England’s claim they were ready to rediscover the form that swept them to last autumn’s World Cup final materialised into a crushing 24-12 victory over Ireland at Twickenham.
There were shades of the knockout phase romps against Australia and New Zealand as Eddie Jones’ men ended the Irish Grand Slam march in destructive fashion, leaving France as the Guinness Six Nations’ only unbeaten team.
From start to finish they tore into opponents who never recovered from an early onslaught and whose fingers found the self-destruct button with alarming frequency.
George Ford and Elliot Daly poached tries that propelled title-chasing England out of sight after 25 minutes, both of them profiting from blunders by Johnny Sexton and Jacob Stockdale behind the whitewash.
By the end of the first half Ireland had spent only 31 seconds in the enemy 22 and, although they eventually became a more cohesive attacking force, they never looked remotely capable of overcoming a 17-0 interval deficit.
Luke Cowan-Dickie crossed for the third try and Owen Farrell kicked three conversions and a penalty as England’s mastery of the Irish was extended to a third successive rout.

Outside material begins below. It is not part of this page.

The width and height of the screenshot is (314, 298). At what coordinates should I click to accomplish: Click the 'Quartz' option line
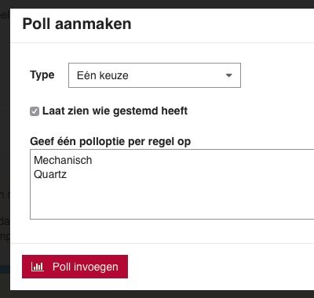(50, 174)
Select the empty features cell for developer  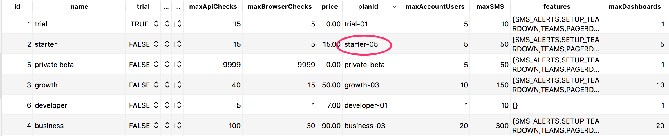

Ireland’s failings were collective but at the heart of their collapse was Sexton, who never recovered from an awful start and butchered five easy points from the kicking tee at important moments.
It was not the return to Twickenham hoped for by Andy Farrell and this day belonged to his son Owen, who cut a composed figure as he drove England onwards to a triumph that relieves pressure on the Jones regime.
Daly and the unstoppable Manu Tuilagi were influential in a promising start but a poor pass from Ben Youngs found Courtney Lawes’ head instead of his hands as England moved to within inches of the line.
Youngs made amends by firing a smart grubber that led to the opening try but Sexton, who was under pressure from Farrell and deceived by a cruel bounce, was also to blame as he failed to gather the ball as it bobbled over the whitewash to allow Ford to touch down.
The opening quarter deteriorated further for Sexton as he produced two poor kicks in a row before hooking a shot at goal horribly wide.
Aided by Ireland’s refusal to contest line-outs, England resumed their advance downfield with Tuilagi’s power across the gainline helping them on to the front foot.
Daly was revelling in his return to full-back for the first time since the World Cup final and it was the Saracen who plundered the second try as Stockdale inexplicably dithered over Ford’s cute kick, offering the score on a plate.
The first half unfolded against the backdrop of Farrell’s constant dialogue with referee Jaco Peyper as Ireland were repeatedly bullied in contact, with man-of-the-match Lawes their chief agitator.
At times England’s attack was overly frantic and too reliant on kicking, but with the white shirts winning just about every collision and then defending ferociously they could afford moments of inaccuracy.
The first half finished with a pumped-up Kyle Sinckler being escorted off the pitch after the Harlequins prop had given Ireland a tongue lashing at another breakdown dominated by a pack that had their feet on opposition throats.
Ireland emerged from the interval with their purpose restored and their urgency was evident as CJ Stander hammered his palm into Farrell’s stomach in an attempt to make the centre let go of his leg.
Robbie Henshaw barged over from close range to round off a spell of Irish ascendancy but as Sexton yanked the conversion and England resumed their offensive, a comeback appeared unlikely.
A line-out drive ended with Cowan-Dickie emerging with the ball and, although Ireland had the final say with a stoppage time try by Andrew Porter, it failed to distract from a heavy defeat.